▶ Input data:
[Start of Attachment]

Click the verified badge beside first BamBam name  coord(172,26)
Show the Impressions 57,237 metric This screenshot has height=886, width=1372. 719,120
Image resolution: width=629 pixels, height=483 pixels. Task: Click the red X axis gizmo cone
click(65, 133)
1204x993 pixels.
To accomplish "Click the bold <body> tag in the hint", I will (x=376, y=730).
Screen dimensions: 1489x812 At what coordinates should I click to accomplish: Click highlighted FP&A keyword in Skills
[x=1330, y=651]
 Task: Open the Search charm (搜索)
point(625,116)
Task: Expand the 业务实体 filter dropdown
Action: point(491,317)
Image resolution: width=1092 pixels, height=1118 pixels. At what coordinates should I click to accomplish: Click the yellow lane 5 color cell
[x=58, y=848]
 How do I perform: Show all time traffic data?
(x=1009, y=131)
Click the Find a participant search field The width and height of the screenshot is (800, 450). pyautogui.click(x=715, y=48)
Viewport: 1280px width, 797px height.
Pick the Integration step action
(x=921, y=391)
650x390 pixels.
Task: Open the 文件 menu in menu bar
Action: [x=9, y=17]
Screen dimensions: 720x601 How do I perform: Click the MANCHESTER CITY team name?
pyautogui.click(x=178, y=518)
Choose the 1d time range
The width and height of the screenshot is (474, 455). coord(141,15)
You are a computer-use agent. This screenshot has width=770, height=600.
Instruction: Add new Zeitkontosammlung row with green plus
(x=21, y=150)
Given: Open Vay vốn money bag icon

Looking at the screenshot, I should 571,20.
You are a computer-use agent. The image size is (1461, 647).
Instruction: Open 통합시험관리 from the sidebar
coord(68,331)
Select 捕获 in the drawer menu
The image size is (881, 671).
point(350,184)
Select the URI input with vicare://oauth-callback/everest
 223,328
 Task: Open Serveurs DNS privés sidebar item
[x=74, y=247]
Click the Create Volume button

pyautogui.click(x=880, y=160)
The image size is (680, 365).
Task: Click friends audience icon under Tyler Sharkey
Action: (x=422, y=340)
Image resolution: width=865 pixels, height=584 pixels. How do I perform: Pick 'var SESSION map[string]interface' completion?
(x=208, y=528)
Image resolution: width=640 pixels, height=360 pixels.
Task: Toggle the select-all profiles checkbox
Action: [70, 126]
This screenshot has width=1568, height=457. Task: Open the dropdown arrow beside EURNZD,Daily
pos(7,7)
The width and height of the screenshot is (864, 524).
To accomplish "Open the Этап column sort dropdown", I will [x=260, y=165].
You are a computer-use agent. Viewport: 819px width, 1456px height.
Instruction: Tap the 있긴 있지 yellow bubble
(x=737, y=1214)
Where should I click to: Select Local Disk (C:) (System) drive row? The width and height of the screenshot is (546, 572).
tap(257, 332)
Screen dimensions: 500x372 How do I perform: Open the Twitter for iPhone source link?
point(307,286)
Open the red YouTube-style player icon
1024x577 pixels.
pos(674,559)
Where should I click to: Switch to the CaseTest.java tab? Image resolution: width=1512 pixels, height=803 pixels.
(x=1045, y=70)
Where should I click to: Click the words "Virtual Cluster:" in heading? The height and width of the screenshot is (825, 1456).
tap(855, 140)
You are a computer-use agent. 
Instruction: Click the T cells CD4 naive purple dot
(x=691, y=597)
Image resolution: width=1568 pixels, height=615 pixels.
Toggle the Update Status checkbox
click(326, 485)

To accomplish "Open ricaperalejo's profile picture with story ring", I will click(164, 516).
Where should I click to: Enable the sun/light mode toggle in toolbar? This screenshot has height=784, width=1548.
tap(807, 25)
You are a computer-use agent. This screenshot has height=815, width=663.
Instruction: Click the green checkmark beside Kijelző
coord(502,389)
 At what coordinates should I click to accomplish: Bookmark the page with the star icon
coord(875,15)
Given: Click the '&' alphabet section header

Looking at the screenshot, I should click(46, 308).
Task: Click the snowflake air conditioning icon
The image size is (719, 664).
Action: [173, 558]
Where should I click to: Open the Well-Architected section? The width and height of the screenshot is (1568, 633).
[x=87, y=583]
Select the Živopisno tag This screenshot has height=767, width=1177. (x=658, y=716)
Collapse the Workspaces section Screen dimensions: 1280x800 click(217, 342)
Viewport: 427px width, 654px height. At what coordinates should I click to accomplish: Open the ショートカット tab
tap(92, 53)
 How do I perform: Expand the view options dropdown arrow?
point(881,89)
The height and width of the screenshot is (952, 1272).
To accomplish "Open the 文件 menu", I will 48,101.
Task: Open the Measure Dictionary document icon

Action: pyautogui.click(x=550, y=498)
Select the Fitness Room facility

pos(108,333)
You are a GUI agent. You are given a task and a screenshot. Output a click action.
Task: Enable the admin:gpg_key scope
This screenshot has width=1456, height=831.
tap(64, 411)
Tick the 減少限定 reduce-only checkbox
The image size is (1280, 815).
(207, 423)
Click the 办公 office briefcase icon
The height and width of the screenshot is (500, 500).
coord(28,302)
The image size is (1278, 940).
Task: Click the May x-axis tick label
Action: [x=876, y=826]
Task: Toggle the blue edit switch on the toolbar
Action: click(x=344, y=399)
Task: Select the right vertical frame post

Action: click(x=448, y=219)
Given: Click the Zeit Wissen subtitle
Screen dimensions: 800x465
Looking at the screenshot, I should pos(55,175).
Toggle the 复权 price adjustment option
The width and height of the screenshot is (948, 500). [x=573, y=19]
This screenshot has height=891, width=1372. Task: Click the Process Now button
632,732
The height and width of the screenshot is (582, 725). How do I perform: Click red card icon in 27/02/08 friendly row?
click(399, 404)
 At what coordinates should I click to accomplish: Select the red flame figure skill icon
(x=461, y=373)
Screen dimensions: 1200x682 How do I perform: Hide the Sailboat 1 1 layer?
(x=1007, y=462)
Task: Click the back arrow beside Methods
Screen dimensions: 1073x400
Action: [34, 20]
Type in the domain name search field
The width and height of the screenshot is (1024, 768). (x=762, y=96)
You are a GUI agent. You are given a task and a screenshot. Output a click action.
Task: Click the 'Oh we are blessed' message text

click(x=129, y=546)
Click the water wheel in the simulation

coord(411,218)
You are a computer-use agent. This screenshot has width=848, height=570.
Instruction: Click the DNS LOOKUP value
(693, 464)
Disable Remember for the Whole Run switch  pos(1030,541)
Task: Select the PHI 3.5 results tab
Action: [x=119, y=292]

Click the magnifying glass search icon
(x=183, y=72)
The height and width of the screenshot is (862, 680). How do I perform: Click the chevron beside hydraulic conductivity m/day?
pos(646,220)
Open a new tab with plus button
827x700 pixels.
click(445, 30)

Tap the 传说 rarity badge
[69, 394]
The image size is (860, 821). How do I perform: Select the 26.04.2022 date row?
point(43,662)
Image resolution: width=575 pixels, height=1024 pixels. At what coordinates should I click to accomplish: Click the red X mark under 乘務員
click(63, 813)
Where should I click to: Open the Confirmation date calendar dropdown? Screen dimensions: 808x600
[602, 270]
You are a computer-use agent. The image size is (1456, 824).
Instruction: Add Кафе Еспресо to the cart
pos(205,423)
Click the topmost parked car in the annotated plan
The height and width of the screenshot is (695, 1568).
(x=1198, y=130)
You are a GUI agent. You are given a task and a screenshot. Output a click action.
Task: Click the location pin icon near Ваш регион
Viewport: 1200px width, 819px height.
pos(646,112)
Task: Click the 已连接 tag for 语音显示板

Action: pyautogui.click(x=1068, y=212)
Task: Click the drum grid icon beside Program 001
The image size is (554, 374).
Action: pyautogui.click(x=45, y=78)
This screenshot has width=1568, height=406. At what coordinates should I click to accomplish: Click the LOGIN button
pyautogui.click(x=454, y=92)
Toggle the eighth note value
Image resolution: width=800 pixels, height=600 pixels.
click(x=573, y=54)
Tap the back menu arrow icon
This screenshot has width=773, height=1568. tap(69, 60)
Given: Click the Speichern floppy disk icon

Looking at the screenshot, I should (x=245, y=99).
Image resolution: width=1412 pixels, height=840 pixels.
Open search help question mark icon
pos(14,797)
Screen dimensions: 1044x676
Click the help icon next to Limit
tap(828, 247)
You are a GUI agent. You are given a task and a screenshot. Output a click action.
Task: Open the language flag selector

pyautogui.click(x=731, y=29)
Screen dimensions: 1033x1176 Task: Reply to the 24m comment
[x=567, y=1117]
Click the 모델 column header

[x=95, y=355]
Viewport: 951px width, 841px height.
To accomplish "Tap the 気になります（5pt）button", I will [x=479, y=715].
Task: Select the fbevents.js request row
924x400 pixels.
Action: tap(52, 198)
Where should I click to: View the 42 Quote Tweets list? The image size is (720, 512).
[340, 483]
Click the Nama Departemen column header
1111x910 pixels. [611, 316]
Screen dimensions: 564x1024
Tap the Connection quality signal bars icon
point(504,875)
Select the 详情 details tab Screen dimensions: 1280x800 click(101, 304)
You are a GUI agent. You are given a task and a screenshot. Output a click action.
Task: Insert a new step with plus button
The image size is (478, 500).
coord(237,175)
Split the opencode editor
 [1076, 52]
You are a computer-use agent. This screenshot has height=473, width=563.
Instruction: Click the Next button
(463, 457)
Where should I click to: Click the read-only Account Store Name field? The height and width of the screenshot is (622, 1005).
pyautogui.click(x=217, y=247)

[End of Attachment]

▶ Assigned task:
Report how many lines of the entries hold the string "computer". Provide the number alone.

▶ Exercise answer:
8